À l’approche des évènements participatifs imaginés en collaboration avec l’équipe de VRillE qui prendront place lors de sa dernière semaine de résidence, l’artiste L. solo développe un nouveau rapport avec le temps qui lui est imparti, qui s’amenuise à vue d’œil. Les rencontres avec le public qui se profilent, d’une part une présentation d’artiste le 21 septembre au soir et d’autre part un vernissage du lieu transformé le 23 septembre en après-midi, exaltent Laverdière tout autant qu’elles exercent une forme de torsion sur ses heures restantes. Les jours s’emballent et l’aide précieuse de personnes venues l’accompagner pour supporter les derniers préparatifs et ultimement souffler un air nouveau sur le projet rend de nouveau visible l’importance de la collaboration au sein du défi de taille qu’il s’est donné.

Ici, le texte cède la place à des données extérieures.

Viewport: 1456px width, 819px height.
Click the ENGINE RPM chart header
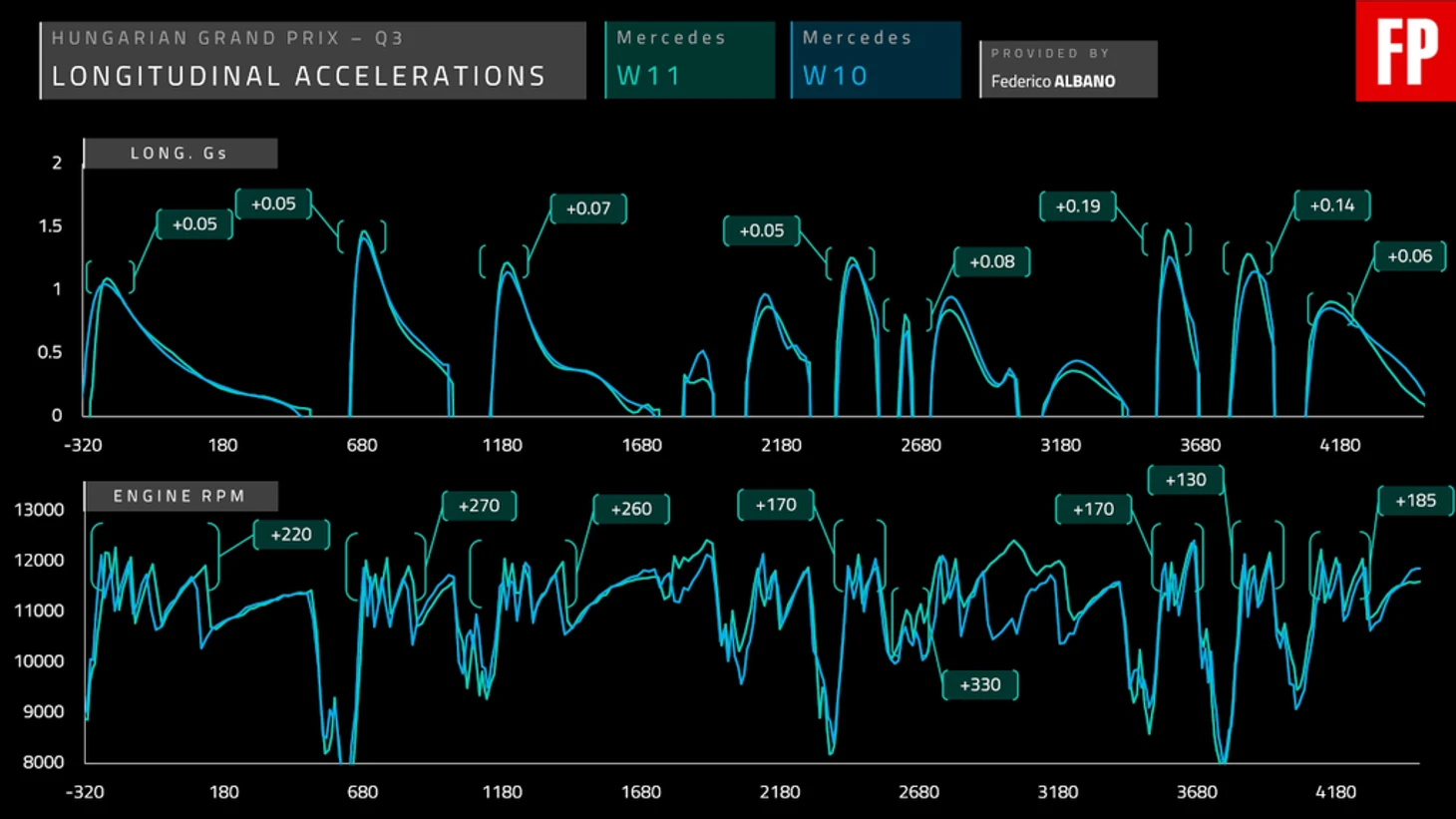point(180,496)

Au tournant de la mi-septembre, l’artiste cherche à brosser les derniers coups de pinceaux en hauteur afin de se départir du large échafaud qui meuble l’espace du terrain. Un ultimatum qu’il a fixé dans son échéancier requiert de lui qu’il démonte, avec des comparses, l’attirail haut de quelques trente pieds pour libérer l’accès à la palissade mais aussi, surtout, au plancher qu’il lui reste à investir. L’expérience doit être totale : s’il fallait d’abord « rendre le mur plancher », l’effet de flottaison recherché ne peut s’activer que si les pieds du·de la spectateur·ice subissent le prolongement des lignes tracées. Le dispositif mis en place par l’artiste se déploie dans l’espace du public, l’enveloppe et le fait entrer dans cette danse sportive à laquelle il invite. Dans cet ordre, la prédominance du jeu est palpable dans les référents de l’installation tout autant que dans l’attitude préconisée par Laverdière. Chaque élément ajouté au projet est une clé servant l’écosystème conceptuel, visuel et interactif qu’il œuvre à mettre sur pied. Ses choix, le plus souvent, sont guidés par cette envie folle que « la partie soit plus drôle ». Depuis longtemps anticipées, les joutes à venir au vernissage sont pour L. solo une occasion d’inventer du nouveau, d’embrasser les possibles du terrain et de se laisser guider par eux – lignes à ne pas franchir, cibles à atteindre, points à accumuler et… costumes à revêtir, car Laverdière entrevoit l’expérience ultime d’une reconstitution de photos d’époque où gens bien mis venaient se frotter à leurs adversaires dans cette structure captivante. Fasciné par les lieux chargés d’histoire, l’artiste a un faible pour ce qui trahit le passage du temps.

Pour lui, ce projet fou parle de générosité : les frises, les objets empruntés et intégrés, le temps passé à peinturer, découper et assembler sont des manières d’embellir le lieu, de prendre soin de lui, de raconter sa lecture personnelle de l’espace et de témoigner de sa reconnaissance envers lui. Il s’agit aussi, un peu, de faire le récit de ce qui l’anime et le convainc d’encore épouser sa posture d’artiste. Après tout ce temps, la surprise demeure, et le plaisir de mobiliser l’esprit autant que le cœur dans un projet d’envergure canalise cette nécessité de réfléchir autrement, à l’ombre de règles souvent déterminées bien avant que l’on puisse les élucubrer. Ainsi, si le projet est d’apparence festive et colorée, ce qui transparaît le plus de la démarche de l’artiste est sa simple et immense sensibilité qui le rattache au Balle au mur et aux gens qui le fréquentent.